| YOUR INSTRUCTIONS |
Convert the lines starting at the one containing "Speeches (172, 1695)" and ending at the last line into a JSON list of strings, one string per line, leaving out any blank lines.

| PROVIDED DATA |

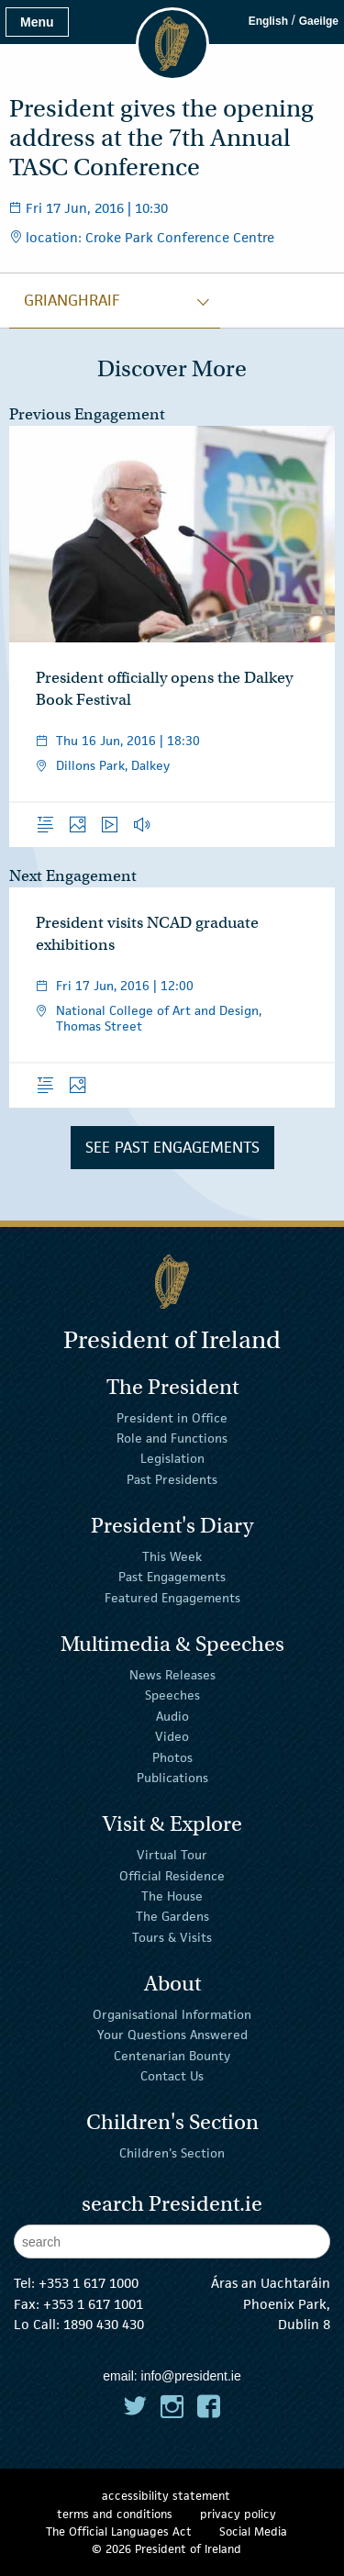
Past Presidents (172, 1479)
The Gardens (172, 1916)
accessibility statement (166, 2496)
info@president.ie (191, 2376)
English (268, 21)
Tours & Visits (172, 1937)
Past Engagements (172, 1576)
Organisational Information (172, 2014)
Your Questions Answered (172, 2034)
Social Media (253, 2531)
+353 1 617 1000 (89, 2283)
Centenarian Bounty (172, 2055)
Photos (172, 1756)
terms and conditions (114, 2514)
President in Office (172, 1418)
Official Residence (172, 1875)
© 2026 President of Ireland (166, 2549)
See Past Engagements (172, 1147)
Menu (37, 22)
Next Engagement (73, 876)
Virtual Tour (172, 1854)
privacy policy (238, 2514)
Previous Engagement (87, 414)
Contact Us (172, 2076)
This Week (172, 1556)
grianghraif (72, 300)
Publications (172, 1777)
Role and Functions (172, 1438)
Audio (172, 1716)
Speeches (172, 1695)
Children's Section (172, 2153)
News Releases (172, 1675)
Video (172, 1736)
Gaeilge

| THE SOLUTION |
[
  "Speeches (172, 1695)",
  "Children's Section (172, 2153)",
  "News Releases (172, 1675)",
  "Video (172, 1736)",
  "Gaeilge"
]